ASSIGNMENT — Check every line of the material below for the string "file", and return the ones that have it.

*** EXERCISE INPUTS

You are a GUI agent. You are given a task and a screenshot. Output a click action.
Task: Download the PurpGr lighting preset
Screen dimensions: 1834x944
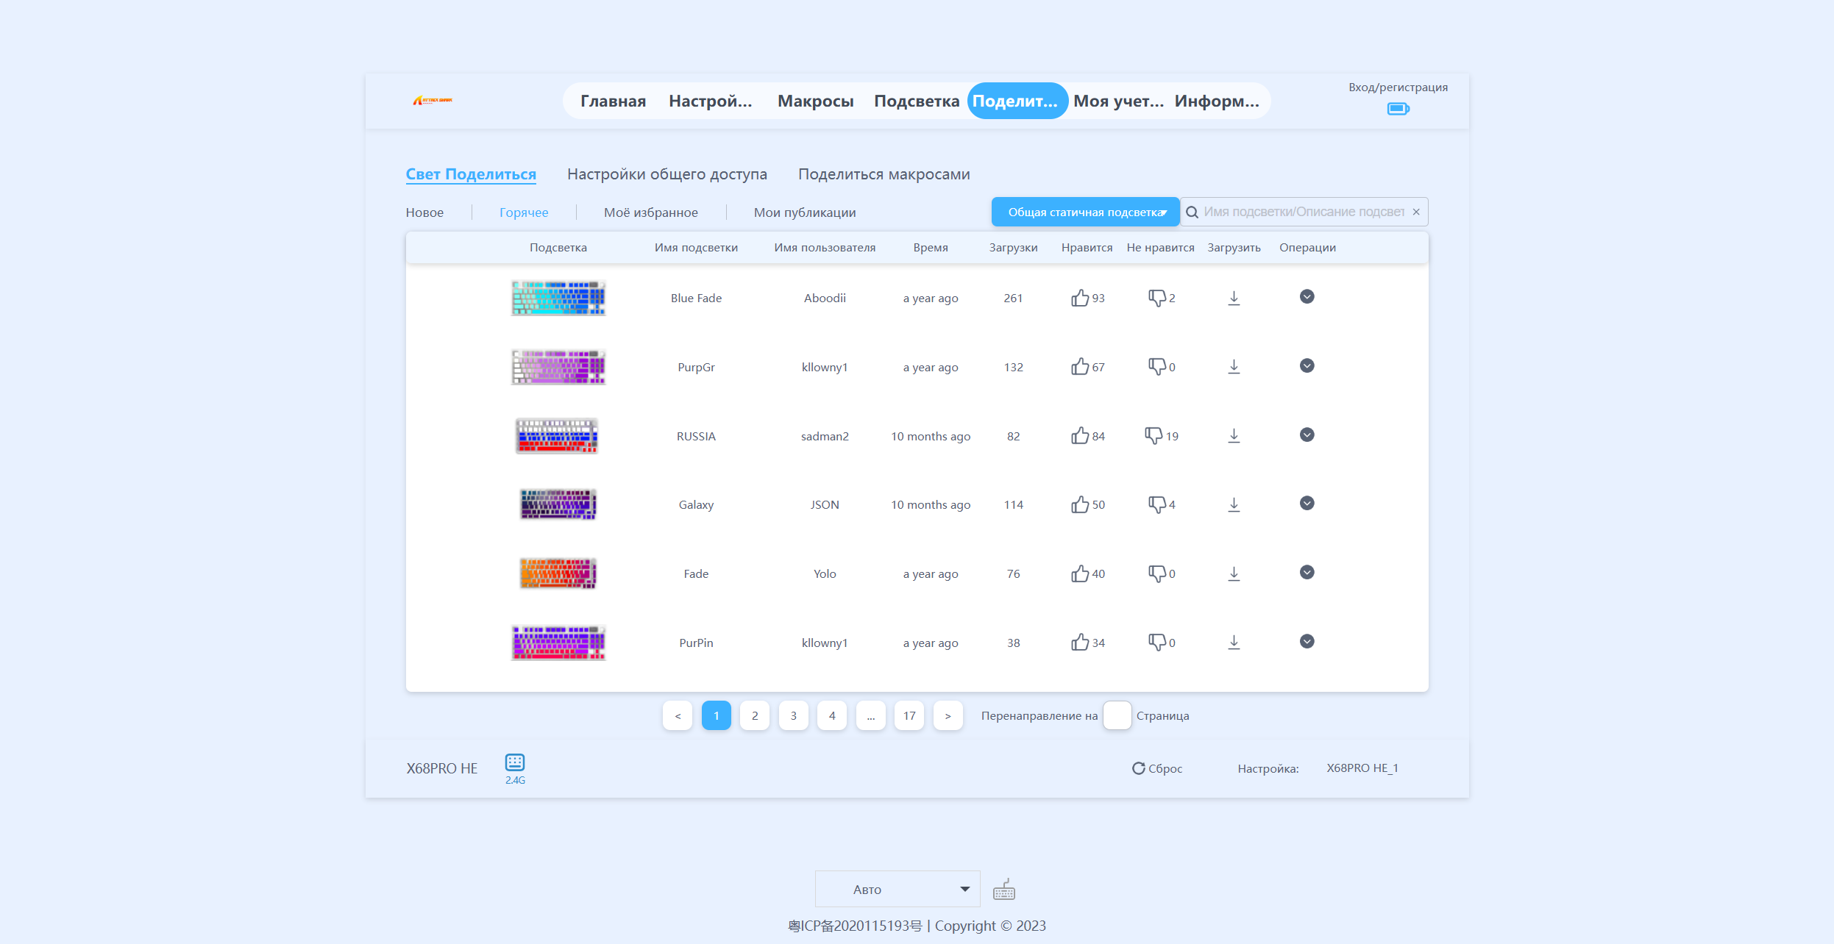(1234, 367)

******
*** EXERCISE INPUTS

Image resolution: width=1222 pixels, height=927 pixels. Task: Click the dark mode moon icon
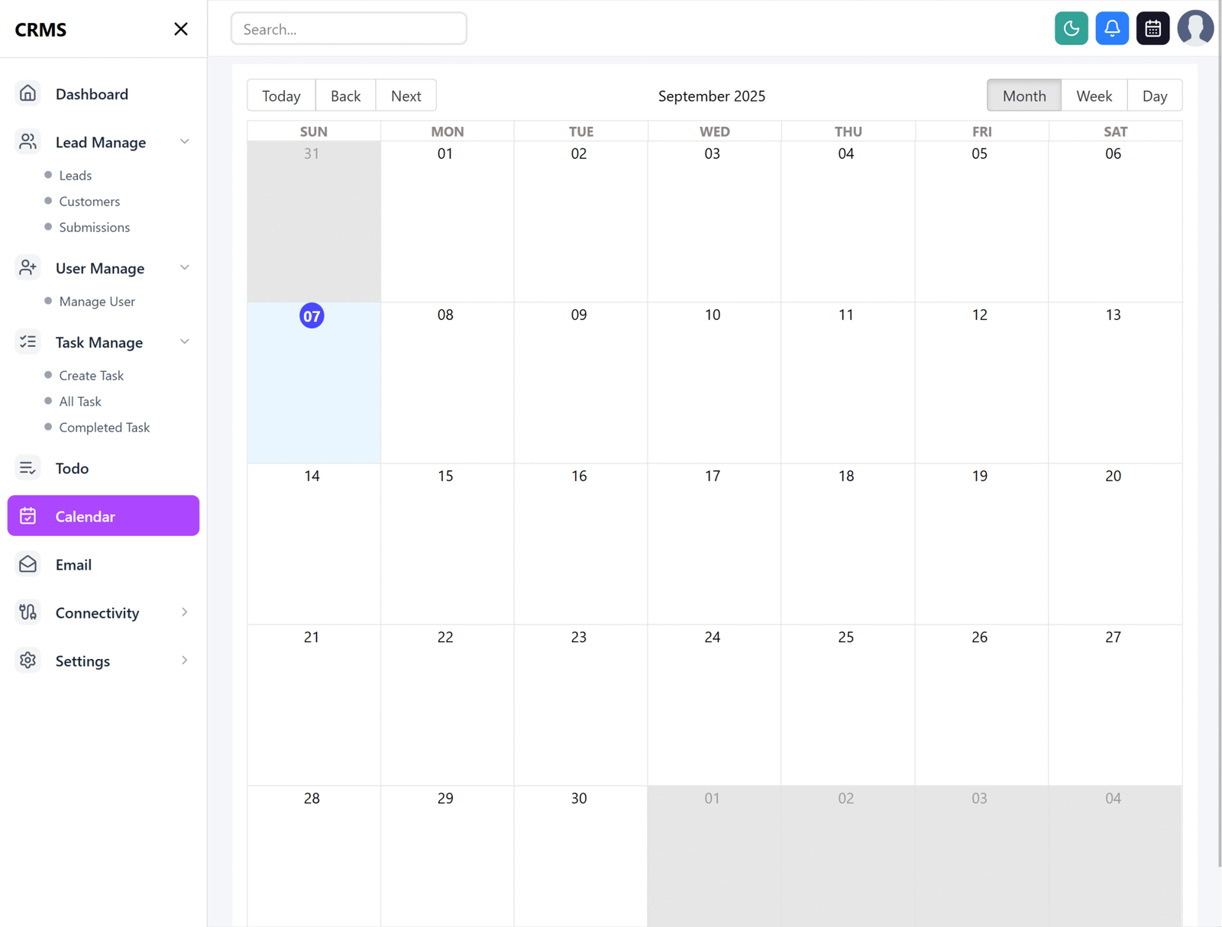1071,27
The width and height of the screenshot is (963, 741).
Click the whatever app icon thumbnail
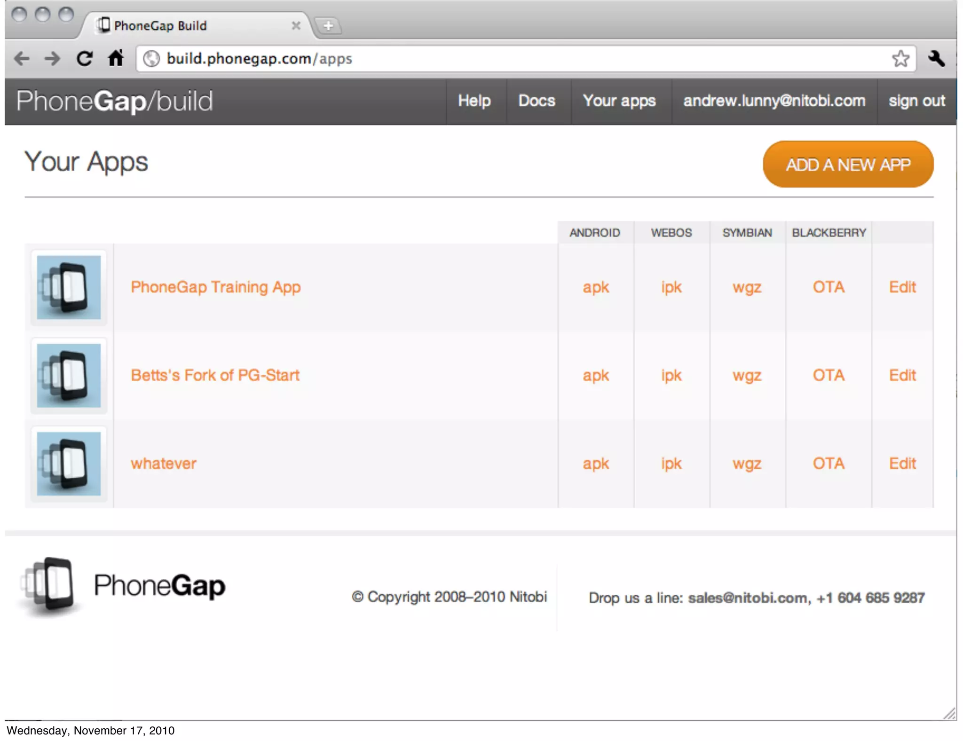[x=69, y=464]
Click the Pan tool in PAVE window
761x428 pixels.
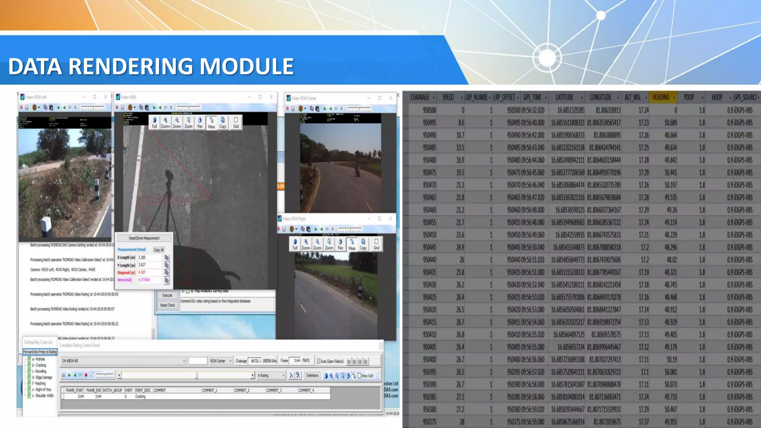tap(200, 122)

******
*** EXERCISE INPUTS

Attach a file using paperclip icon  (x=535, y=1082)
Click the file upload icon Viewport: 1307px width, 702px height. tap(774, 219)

******

YOUR SOLUTION —
Attach a file using paperclip icon  (x=535, y=1082)
Click the file upload icon Viewport: 1307px width, 702px height. tap(774, 219)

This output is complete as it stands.